WORK INSTRUCTION: Please determine the number of lines in the material below that contain the word "photo", and state it alone.

SOURCE DATA:
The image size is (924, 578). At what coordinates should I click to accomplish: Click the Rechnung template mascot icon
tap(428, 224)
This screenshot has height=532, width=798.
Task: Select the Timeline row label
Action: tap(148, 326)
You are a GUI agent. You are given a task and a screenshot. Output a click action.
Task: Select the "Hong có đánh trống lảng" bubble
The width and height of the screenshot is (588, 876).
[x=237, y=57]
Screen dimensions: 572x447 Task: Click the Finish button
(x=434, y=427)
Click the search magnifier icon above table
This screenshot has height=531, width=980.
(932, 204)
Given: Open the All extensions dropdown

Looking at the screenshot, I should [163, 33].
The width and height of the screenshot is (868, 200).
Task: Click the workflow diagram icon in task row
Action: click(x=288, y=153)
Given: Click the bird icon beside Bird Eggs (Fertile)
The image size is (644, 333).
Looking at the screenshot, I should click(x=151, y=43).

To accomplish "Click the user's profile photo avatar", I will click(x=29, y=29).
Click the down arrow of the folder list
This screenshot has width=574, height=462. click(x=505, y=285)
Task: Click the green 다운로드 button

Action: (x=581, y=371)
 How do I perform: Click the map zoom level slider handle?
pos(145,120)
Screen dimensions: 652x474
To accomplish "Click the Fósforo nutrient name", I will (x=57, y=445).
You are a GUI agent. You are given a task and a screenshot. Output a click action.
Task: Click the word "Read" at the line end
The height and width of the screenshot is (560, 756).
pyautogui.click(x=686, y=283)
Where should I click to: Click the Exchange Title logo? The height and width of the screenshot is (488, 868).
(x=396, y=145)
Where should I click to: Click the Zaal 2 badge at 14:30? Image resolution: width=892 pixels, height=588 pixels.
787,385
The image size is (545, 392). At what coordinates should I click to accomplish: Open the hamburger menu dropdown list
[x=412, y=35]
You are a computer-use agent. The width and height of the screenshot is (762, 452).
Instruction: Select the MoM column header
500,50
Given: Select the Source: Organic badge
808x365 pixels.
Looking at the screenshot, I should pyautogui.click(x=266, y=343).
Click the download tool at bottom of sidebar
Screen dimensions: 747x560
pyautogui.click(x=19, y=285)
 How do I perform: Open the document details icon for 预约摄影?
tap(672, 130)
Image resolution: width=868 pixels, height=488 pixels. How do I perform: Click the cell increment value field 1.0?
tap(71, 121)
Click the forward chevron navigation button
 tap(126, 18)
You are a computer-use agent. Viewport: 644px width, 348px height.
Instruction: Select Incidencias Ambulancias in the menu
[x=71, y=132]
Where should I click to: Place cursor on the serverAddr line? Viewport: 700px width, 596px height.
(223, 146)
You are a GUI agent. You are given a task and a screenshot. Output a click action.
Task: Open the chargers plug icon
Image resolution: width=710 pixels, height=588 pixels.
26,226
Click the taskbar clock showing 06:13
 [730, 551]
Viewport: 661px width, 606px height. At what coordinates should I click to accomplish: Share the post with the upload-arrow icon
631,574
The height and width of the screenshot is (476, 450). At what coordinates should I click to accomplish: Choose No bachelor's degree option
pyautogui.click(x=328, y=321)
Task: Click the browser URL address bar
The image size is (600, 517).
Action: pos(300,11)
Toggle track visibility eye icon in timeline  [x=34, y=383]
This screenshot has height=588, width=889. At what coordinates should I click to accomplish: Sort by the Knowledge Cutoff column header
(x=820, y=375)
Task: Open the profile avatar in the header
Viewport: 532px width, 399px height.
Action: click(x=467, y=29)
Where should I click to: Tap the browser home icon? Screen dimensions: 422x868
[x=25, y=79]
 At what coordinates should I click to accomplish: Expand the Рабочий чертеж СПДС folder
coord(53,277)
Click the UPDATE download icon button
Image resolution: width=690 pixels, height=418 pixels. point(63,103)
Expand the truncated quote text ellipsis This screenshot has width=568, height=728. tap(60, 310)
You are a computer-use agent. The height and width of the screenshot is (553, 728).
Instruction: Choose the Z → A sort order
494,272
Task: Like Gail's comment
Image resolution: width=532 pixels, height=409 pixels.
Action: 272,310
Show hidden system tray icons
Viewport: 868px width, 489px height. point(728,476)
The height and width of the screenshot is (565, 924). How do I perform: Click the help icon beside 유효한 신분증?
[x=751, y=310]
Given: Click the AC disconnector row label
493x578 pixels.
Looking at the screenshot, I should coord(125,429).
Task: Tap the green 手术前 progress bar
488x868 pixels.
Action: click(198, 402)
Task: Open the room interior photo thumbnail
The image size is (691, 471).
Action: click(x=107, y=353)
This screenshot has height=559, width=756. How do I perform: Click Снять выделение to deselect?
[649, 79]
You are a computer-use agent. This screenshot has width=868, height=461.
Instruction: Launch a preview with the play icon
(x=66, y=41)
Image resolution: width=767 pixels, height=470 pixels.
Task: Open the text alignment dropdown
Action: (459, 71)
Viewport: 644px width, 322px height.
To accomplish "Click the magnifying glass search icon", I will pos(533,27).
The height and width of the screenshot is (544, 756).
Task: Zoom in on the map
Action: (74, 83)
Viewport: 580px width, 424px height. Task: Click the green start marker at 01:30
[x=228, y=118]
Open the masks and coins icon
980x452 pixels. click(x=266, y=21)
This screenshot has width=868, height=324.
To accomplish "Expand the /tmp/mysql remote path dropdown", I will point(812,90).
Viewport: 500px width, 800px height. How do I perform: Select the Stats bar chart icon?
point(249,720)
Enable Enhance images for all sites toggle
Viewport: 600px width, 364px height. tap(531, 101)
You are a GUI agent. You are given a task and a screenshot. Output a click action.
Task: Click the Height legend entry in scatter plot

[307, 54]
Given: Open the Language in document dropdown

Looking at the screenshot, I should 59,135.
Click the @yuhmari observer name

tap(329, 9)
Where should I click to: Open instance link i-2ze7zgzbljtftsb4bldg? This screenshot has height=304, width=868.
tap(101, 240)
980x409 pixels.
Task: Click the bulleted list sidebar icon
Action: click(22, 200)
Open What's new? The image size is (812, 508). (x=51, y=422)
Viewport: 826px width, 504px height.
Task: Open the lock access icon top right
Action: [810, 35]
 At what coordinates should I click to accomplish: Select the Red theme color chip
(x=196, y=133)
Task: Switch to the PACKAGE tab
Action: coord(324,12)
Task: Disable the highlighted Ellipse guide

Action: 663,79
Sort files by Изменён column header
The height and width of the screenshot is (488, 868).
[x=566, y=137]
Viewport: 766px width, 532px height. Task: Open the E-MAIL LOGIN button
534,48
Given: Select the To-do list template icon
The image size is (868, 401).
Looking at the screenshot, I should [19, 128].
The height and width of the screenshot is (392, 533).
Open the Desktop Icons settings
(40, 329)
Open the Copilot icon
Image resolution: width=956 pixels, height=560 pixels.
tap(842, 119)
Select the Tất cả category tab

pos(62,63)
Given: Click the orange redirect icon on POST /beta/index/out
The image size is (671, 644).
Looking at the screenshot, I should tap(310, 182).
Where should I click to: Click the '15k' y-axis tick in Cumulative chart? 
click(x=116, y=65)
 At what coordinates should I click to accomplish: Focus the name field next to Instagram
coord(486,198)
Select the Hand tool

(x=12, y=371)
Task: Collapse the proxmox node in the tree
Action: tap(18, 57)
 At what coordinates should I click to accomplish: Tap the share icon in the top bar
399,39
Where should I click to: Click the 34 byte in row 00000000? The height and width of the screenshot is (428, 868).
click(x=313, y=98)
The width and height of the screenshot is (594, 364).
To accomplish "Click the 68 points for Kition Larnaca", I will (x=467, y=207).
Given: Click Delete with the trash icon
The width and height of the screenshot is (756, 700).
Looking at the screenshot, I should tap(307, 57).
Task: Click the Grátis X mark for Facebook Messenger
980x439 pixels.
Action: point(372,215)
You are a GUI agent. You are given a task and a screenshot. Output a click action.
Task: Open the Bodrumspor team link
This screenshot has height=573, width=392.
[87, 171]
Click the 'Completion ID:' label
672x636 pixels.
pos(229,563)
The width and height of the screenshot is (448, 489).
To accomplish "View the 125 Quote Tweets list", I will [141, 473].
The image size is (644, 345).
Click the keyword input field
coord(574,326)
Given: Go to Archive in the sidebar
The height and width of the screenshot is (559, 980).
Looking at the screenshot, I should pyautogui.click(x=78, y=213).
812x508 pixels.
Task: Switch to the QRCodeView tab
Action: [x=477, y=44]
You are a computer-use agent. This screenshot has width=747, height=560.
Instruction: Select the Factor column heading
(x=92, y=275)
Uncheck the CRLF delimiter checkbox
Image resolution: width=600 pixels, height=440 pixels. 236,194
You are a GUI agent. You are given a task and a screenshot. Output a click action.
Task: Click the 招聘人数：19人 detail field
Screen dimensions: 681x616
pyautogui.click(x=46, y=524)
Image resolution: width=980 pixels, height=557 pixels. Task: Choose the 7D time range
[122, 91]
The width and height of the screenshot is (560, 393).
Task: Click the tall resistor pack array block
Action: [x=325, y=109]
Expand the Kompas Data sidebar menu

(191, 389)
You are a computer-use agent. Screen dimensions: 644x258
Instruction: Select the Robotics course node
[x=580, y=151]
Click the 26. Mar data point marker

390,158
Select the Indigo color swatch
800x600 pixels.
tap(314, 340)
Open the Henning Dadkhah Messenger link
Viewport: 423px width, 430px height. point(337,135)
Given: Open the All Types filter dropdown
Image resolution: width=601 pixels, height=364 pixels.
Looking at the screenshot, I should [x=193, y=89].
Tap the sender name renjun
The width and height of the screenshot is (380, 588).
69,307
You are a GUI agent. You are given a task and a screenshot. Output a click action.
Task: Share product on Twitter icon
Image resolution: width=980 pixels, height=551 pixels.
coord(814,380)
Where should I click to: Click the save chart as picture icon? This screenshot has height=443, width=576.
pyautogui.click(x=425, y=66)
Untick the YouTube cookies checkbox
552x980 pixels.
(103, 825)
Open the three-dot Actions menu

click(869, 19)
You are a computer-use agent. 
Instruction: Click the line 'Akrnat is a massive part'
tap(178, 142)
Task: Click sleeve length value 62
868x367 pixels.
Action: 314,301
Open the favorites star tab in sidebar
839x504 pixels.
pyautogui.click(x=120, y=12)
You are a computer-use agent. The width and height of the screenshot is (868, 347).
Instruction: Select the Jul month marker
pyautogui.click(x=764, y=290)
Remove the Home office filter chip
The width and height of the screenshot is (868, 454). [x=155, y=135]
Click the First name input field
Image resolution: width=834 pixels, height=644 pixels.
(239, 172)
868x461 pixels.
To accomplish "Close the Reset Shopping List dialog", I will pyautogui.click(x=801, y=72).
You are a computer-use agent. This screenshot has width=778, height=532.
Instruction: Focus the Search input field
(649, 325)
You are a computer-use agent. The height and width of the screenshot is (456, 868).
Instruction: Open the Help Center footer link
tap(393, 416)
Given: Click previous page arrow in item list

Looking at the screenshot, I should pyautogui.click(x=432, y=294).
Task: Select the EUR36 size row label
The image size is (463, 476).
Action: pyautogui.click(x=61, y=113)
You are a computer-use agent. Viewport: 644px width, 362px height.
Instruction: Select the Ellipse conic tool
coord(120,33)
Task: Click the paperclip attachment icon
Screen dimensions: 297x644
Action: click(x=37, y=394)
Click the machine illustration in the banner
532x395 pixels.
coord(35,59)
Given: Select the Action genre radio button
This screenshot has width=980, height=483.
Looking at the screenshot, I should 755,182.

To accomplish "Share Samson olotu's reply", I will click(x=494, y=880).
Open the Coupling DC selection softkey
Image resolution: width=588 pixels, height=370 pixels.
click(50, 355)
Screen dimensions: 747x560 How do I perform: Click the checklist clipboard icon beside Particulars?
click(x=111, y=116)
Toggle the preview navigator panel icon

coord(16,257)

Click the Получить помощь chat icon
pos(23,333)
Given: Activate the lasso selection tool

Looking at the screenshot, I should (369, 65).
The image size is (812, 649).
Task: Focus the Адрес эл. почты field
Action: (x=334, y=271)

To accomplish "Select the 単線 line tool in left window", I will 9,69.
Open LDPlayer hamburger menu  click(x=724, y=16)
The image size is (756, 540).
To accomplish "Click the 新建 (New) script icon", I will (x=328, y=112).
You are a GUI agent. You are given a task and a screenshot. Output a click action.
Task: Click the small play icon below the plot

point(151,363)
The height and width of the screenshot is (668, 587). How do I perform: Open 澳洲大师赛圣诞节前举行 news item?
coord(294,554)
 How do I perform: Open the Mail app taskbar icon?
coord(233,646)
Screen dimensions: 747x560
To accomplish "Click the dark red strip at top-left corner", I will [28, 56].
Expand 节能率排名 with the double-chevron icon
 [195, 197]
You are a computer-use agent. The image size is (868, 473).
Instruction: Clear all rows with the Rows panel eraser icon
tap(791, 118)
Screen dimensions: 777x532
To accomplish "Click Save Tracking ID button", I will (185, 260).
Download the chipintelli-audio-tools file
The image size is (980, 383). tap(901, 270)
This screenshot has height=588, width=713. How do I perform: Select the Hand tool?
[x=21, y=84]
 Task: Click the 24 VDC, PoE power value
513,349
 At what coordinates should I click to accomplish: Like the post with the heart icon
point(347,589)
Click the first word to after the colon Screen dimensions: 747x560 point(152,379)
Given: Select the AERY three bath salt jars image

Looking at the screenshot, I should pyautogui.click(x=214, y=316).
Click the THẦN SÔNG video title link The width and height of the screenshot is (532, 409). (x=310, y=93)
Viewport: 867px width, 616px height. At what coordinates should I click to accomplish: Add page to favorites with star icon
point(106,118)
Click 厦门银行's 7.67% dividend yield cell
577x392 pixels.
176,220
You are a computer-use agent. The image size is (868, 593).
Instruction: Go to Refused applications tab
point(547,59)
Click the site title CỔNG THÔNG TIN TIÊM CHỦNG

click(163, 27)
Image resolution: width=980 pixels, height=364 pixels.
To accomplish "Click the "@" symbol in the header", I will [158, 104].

WRITTEN RESPONSE: 2